Bryant recalled the committee debating whether certain words used in textbooks were "pre-1975” words or words that may have sprung up under Communist influence.
“People who remember being forced out of their country and having to flee, and really atrocious things happening to their relatives and to them – it's sensitive to them. They don't want any of that Communism reflected in their books."
When Bryan helped set up Westminster School District’s dual language Vietnamese program, which started in the fall of 2015, using teaching materials from Vietnam was ruled out.
Instead, the district turned to Cal State Fullerton’s National Resource Center for Asian Languages. Director Natalie Tran and colleagues have spent the last three years collecting and producing teaching materials in Vietnamese and other Asian languages.
Tran has worked with Vietnamese-American writers to produce close to 250 children's books in Vietnamese. All are in digital form and available for free on the center’s website.
Tran, who left Vietnam on a fishing boat in 1988 at age 8, also facilitates ongoing outreach to the local Vietnamese-American community to make sure there's "alignment between what is valued and what is taught at home, and what is valued and what is taught at school.”
But younger generations of Vietnamese-Americans don’t necessarily share their parents’ and grandparents’ painful memories of Vietnam or their rejection of the country’s current political system.
"We have to strike a balance between respecting, valuing the core values of the first generation while at the same time meeting the needs of the second generation and the third generation and helping them to make sense of their experience,” Tran said.
Tough questions about, for example, how to teach the Vietnam War — known as the “American War” to many Vietnamese — through Westminster and Garden Grove’s dual language programs are a few years off. Westminster’s program currently only goes up to second grade and Garden Grove’s is just starting this year with transitional kindergarten.

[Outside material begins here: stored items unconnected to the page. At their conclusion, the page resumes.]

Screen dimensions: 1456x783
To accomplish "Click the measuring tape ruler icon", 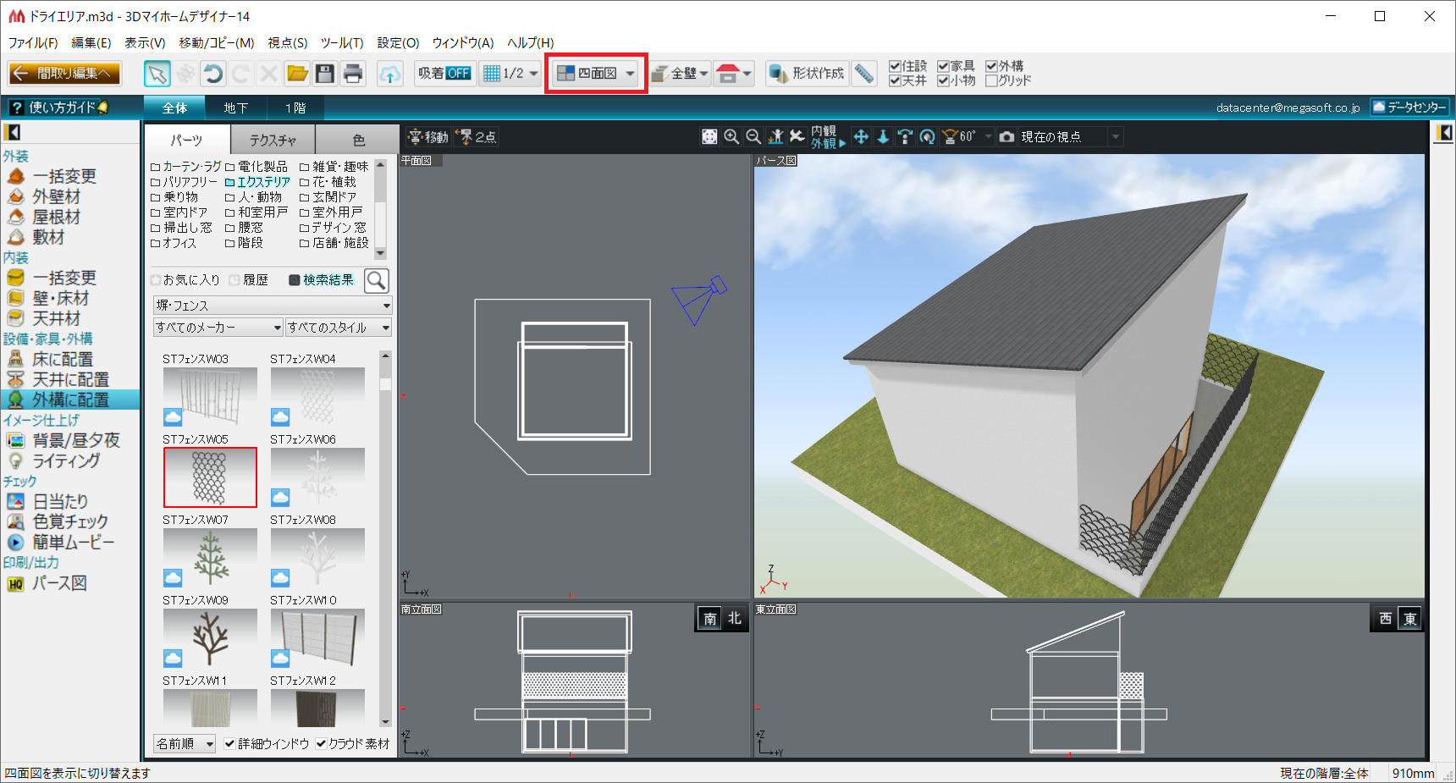I will point(863,74).
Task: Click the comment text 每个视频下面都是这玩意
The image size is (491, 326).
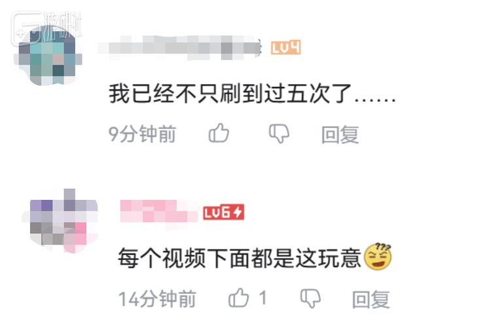Action: 240,258
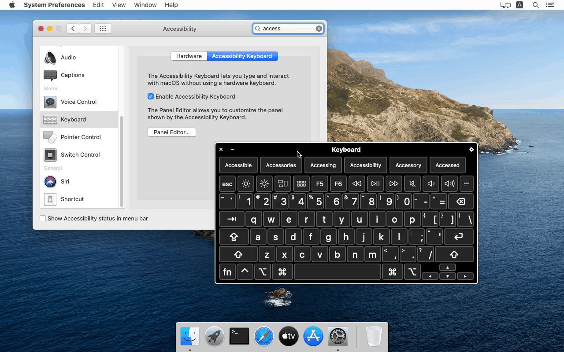Select the Mission Control key

point(283,183)
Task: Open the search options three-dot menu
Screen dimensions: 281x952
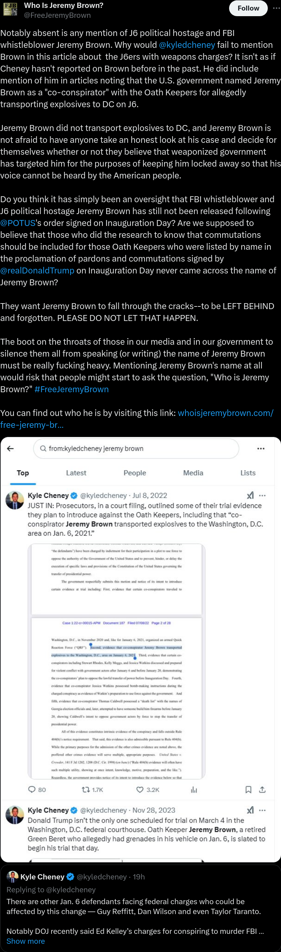Action: pos(261,448)
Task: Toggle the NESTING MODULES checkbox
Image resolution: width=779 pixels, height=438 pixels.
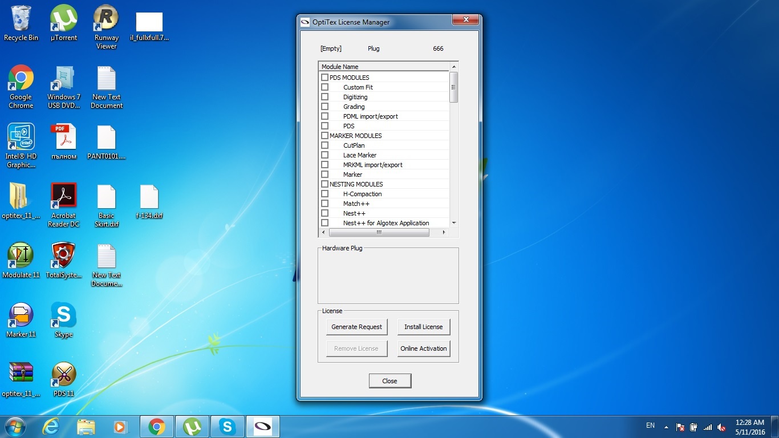Action: [324, 184]
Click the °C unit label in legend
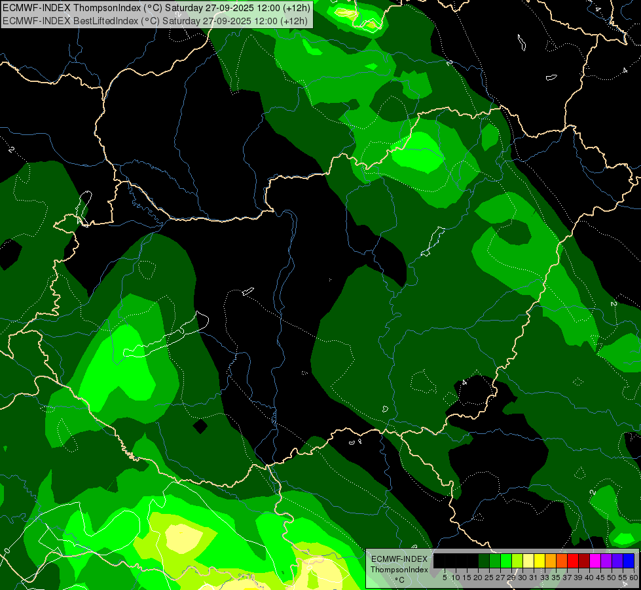 (399, 580)
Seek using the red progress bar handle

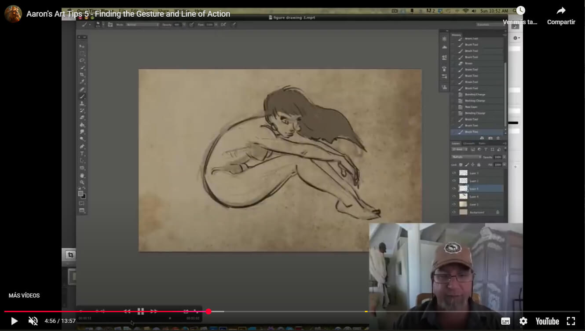coord(208,312)
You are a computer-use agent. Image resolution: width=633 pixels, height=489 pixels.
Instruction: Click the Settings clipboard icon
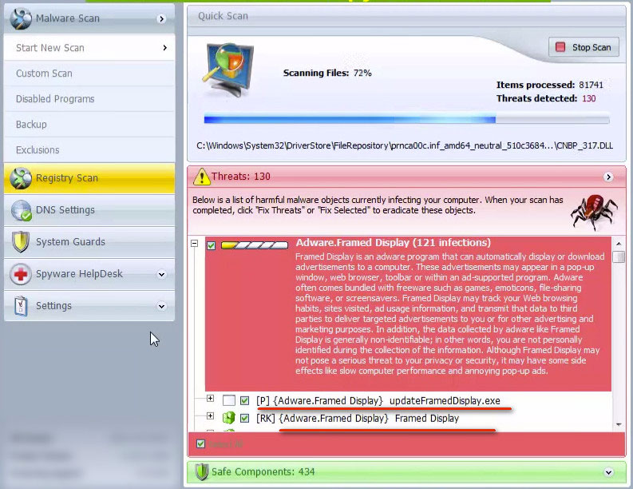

But Tran is looking forward to helping develop those materials.
"It's actually an opportunity for us to provide history or social study that reflects a different perspective,” she said.

Honoring elders through language
Kelly Nguyen picked up her 4-year-old daughter Madison outside Murdy Elementary School on a recent afternoon. Nguyen is thrilled that her daughter is learning Vietnamese at school. Not only is it great for her brain and her future resume, she said, but Madison is also picking up cultural norms that are important to Nguyen.
“She’s speaking Vietnamese to her teacher every morning and she bows, and says, 'Good Morning, Teacher.' So I’m so happy. Good manners, too,” Nguyen said with a laugh.
She carried Madison across the street to her mom’s house, like she does most days after school.
In the kitchen, Madison’s grandma, Manh Vo, dished her up a bowl of Caramelized Pork and Eggs.
Nguyen said she wants Madison to have a close relationship with her grandmother, the kind of relationship that Nguyen missed out on. While she came to the U.S. as a child, her mother stayed in Vietnam and just recently emigrated to Garden Grove.
Nguyen and her husband speak only rudimentary Vietnamese. She sees Madison learning the language as a kind of gift to her mother and in-laws.
“The connection with your grandkid, it makes them so happy,” Nguyen said. "And I want to make them happy because I know they sacrificed and they gave us a lot. Whatever little things that my kid can do for them, I want my kid to be able to do it.”
As Madison becomes more fluent, Nguyen said, she’ll rely on her to translate things she wishes she could convey to her own mom.
Correction: An earlier version of this story incorrectly stated that Tri Ta is the former mayor of Westminster. We regret the error.